Three of our 13 workstreams address the recommendations of Heron’s report: Athlete welfare (including an athlete voice mechanism), a review of our strategy and investment model (how and on what terms we invest in athletes and sports on behalf of the Government), and a re-examination of our pinnacle event debrief process.

This is all too much – “an athlete voice mechanism”? What does that mean? I suspect it’s words to justify Scott’s inflated salary. If he means listening to athlete’s worries, good coaches have been doing that since the Greek physician and trainer, Hippocrates, 400 years before Christ.

And then there is “our strategy and investment model”. Do these guys ever listen to themselves? I’ve been lucky enough to discuss sport with all sorts of world authorities. None of them resort to this BS. Can you imagine what Steve Hansen would make of a “strategy and investment model” for winning an All Black’s game?

And finally, “a re-examination of our pinnacle event debrief process”. Remind me to keep any athlete of mine away from this guy. Most of us spend our lives trying to make elite sport as easy as possible. This Australian creates confusion. I’ve always found, “How was that?” to be a perfectly adequate “pinnacle event debrief process”.

Fit for purpose and right for New Zealand

Talk about jargon. I have this mental picture of slightly overweight Australian grinning with delight at the wonder of the mind that produced this master thought. No wonder New Zealand takes the piss out of the IQ of our nearest penal colony.

What we can do is review our funding model through the collaborative working group model of our 13 point plan.

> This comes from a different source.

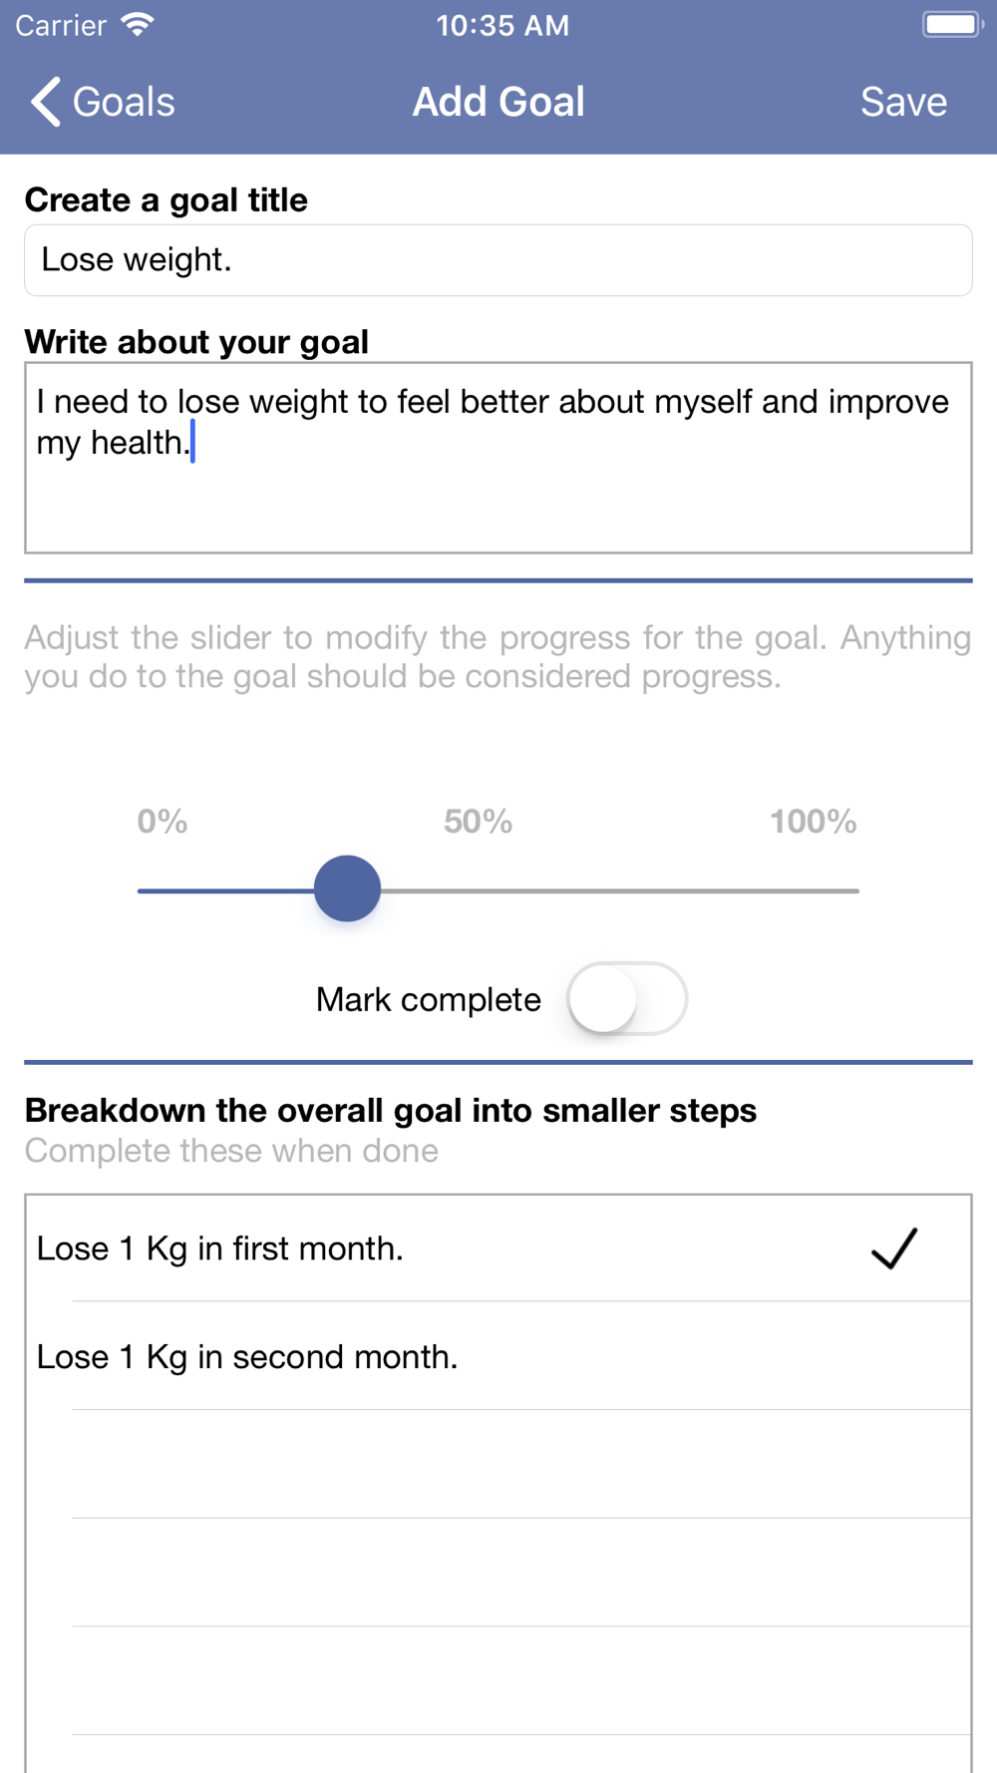Tap the Wi-Fi status icon
The width and height of the screenshot is (997, 1773).
(x=138, y=25)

Perhaps I was too quick to judge the IQ of Australians. This one must be very bright. He clearly understands what this means. He must do, he wrote it. If the purpose of words is to communicate meaning, I doubt that I am alone in not understanding most of his article. I suspect not one person in ten reading the NZ Herald understands much of what Scott is trying to say.

Outside of the 13 Point Plan, HPSNZ and Sport NZ will work together on a reassessment of the business capability support we provide sporting bodies.

Didn’t I tell you Miskimmin was in on the joke? Perhaps that’s why he employs Australians. He enjoys the humour they bring to the job. Certainly he seems to be willing to accept the Australian’s invitation to a “reassessment of the business capability support”. No one in the room, except the Australian, will understand why they are there. But Amanda White is making coffee at 10.00 o’clock so all is well.

The abuse of the English language has occupied far too much of this article. The more important point is the devaluation of athletes in New Zealand. Currently the value placed on champion athletes is the most basic welfare abuse. And the key abusers are Miskimmin and Scott, followed closely by Johns and Francis. Their abuse of Adams, Perry, Godwin, Walsh and dozens of others is important and structural. It goes right to the heart of sport’s athlete’s welfare problems. It is the source of much of the coaching and administration abuse that follows. When New Zealand sport values an Olympic medallist seven times less that an Australian bureaucrat or an ex-club age-group coach that opens up an environment where all abuse can prosper.

New Zealand athletes are undervalued. Bad treatment is a product of that disrespect. Miskimmin, Scott Johns and Francis are the problem. They are the abuse that dominates New Zealand sport. Until that is fixed all Scott’s words are band-aids on a broken body. As I have said sport is rotting from the head down.